Alpha Sigma Tau (known as ΑΣΤ or Alpha Tau) is an American collegiate sorority founded 1899, at Eastern Michigan University (formerly Michigan State Normal College). A member of the National Panhellenic Conference, the sorority has 78 active collegiate chapters at colleges and universities around the U.S. and over 65,000+ lifetime members.

== History ==
On November 4, 1899, eight women founded Alpha Sigma Tau's first chapter at Michigan State Normal College (now Eastern Michigan University). The founders were Mabel Chase, Ruth Dutcher, May Gephart, Harriet Marx, Eva O’Keefe, Adriance Rice, Helene M. Rice, and Mayene Tracy.

The name "Alpha Sigma Tau" was chosen, and emerald green and gold were chosen for the colors. Alpha Sigma Tau was initially founded as an educational sorority. There were three other sororities at Michigan State Normal College at the time: Pi Kappa Sigma (merged into Sigma Kappa), Sigma Nu Phi (local), and Zeta Phi (local, inactive).

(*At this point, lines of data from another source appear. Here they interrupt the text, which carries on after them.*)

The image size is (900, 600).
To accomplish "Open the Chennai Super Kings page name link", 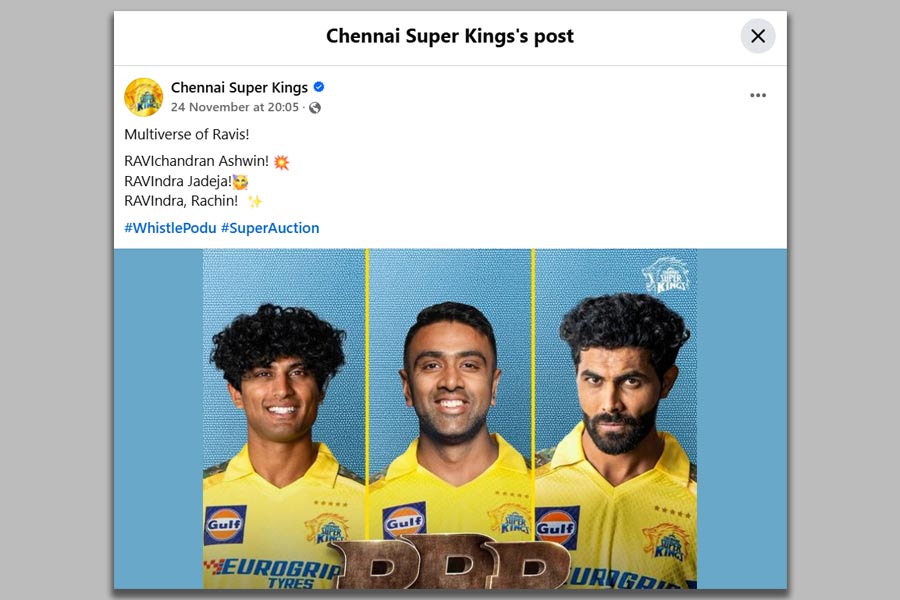I will click(x=239, y=87).
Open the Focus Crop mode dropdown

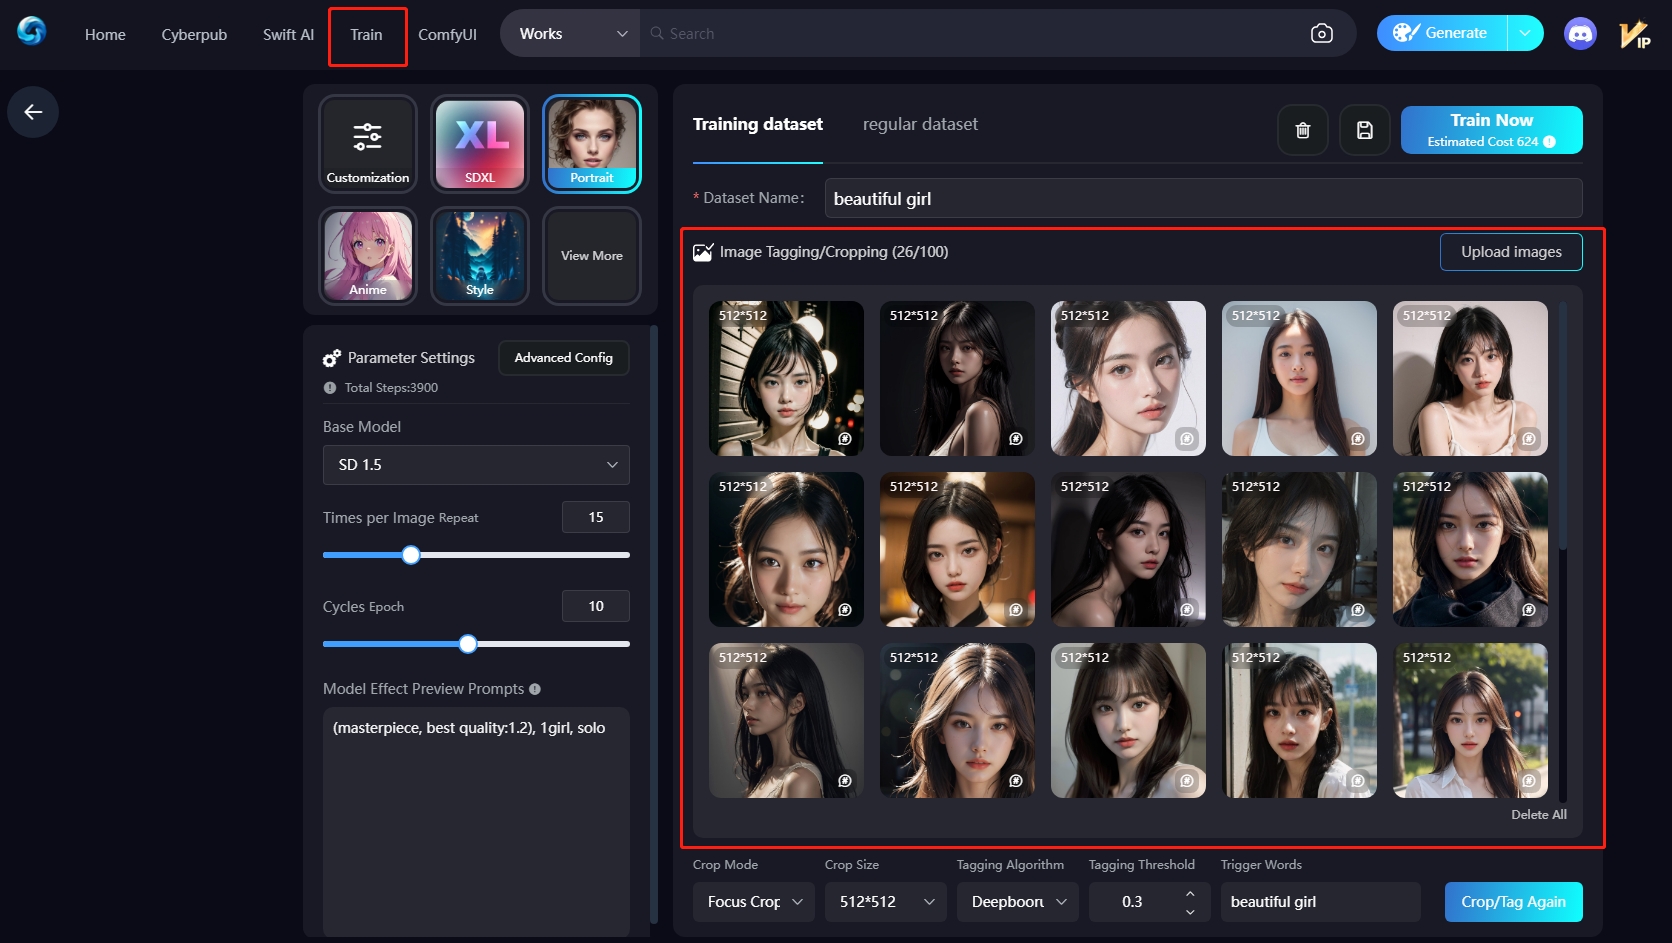[x=754, y=902]
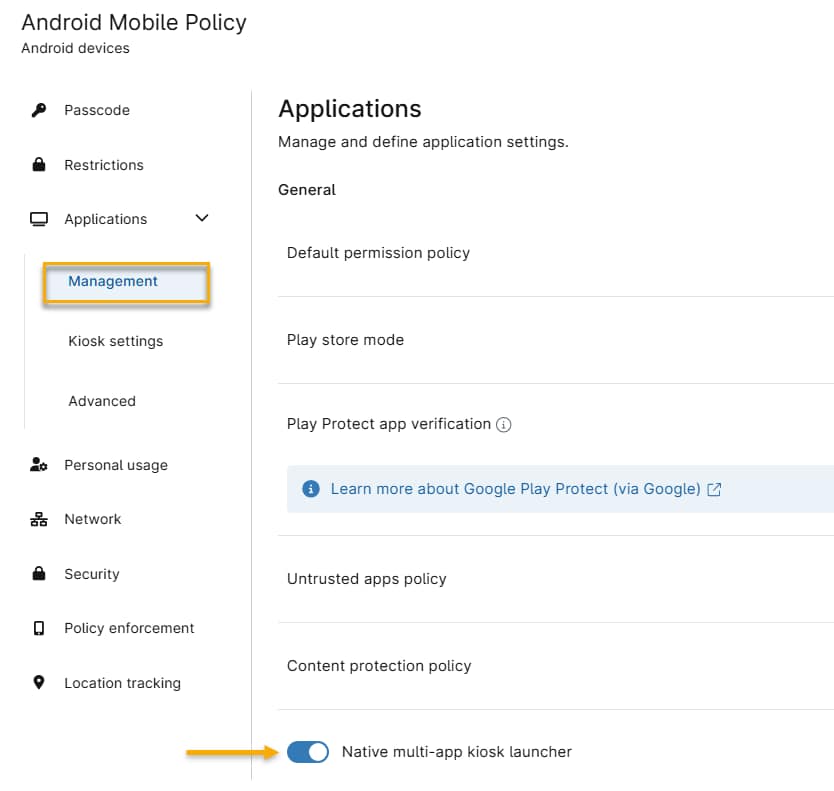This screenshot has height=791, width=834.
Task: Open Kiosk settings submenu item
Action: coord(115,341)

Effie E. Polyhamus Lyman was selected as patroness. During the first year of its existence, the sorority did not display marked activity. The charter was received the following year, as Edith Silk, Myrtle Oram, Zoe Waldron, Grace Townley, Marie Gedding, Louise Agrell, and Mable Pitts had joined the organization and were the charter members. By suggestion of Mrs. Effie E. Polyhamus Lyman, Ms. Abigail Pearce, and Ms. Ada A. Norton were asked to be patronesses.

The Beta chapter was founded in 1905 at Central Michigan University (formerly Central Michigan Normal College) in Mt. Pleasant, Michigan. Its fifth chapter, Sigma, was chartered at Buffalo State College in 1925. That same year. Alpha Sigma Tau held its first convention in Detroit, Michigan; and published the first issue of The Anchor magazine.

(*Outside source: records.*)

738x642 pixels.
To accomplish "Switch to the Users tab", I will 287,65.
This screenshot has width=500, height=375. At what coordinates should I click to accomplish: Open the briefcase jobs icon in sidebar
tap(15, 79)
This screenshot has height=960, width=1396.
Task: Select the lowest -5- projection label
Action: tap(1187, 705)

In 1926, Alpha Sigma Tau became an initiated member of the Association of Education Sororities (AES). In order to be recognized, the sorority needed to hold a national convention, have five active chapters, and publish a magazine St. Louis, Missouri was chosen to be the location of the first national headquarters, in 1949 by then national president Dorothy Robinson.

In December 1951, AES merged with the National Panhellenic Conference (NPC). This merger permitted Alpha Sigma Tau to begin establishing chapters at any accredited school and admit members regardless of major.

The sorority's national philanthropy is the Women's Wellness Initiative. National headquarters was relocated to Birmingham, Alabama, in 1994.

== Symbols ==
Alpha Sigma Tau's motto is "Defining Excellence". Its core value or pillars are Intellect, Excellence, Graciousness, Respect, and Connections.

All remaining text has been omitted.